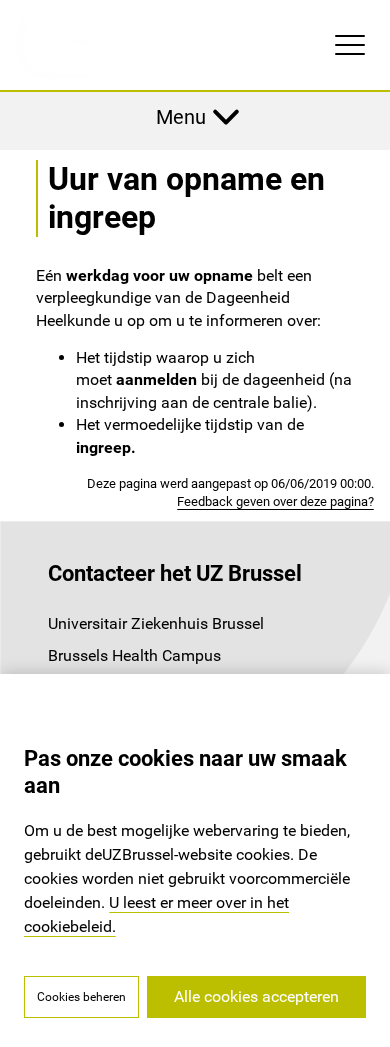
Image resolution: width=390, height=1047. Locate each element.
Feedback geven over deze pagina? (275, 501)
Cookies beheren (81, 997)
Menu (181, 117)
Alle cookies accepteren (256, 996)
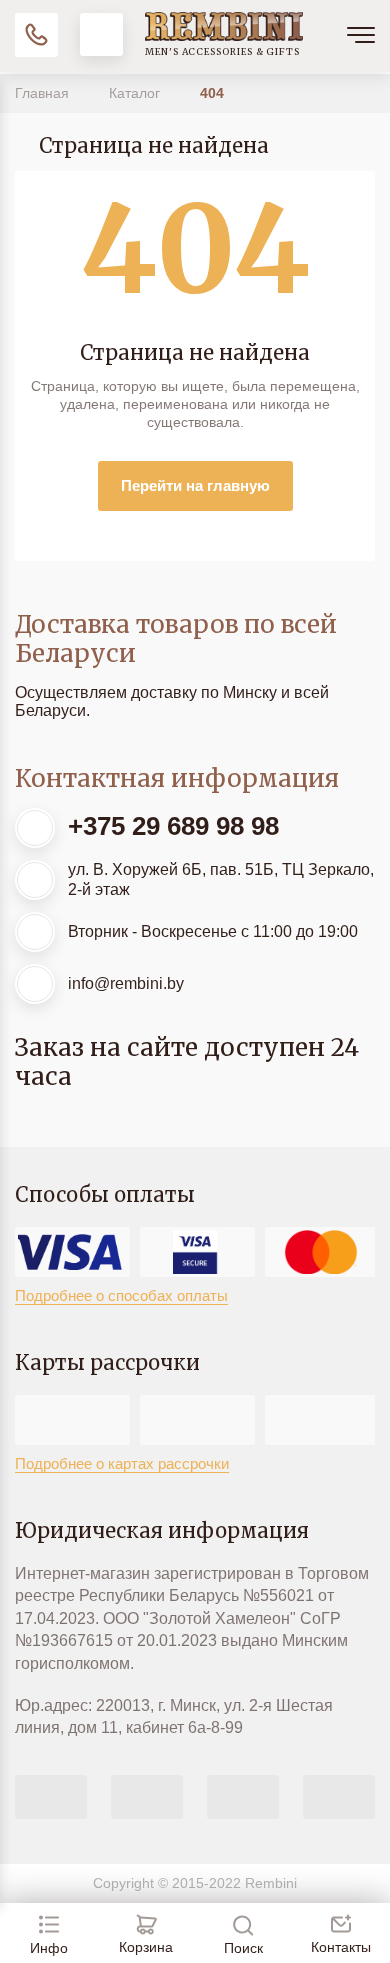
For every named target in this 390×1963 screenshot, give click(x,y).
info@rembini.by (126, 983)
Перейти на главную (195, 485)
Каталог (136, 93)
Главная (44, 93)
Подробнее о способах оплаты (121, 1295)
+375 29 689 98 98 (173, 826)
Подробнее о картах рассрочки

* * * * *

Assignment: Where in the listing does the string "Подробнее" appear? Copy every line that has it.

Exercise response:
Подробнее о способах оплаты (121, 1295)
Подробнее о картах рассрочки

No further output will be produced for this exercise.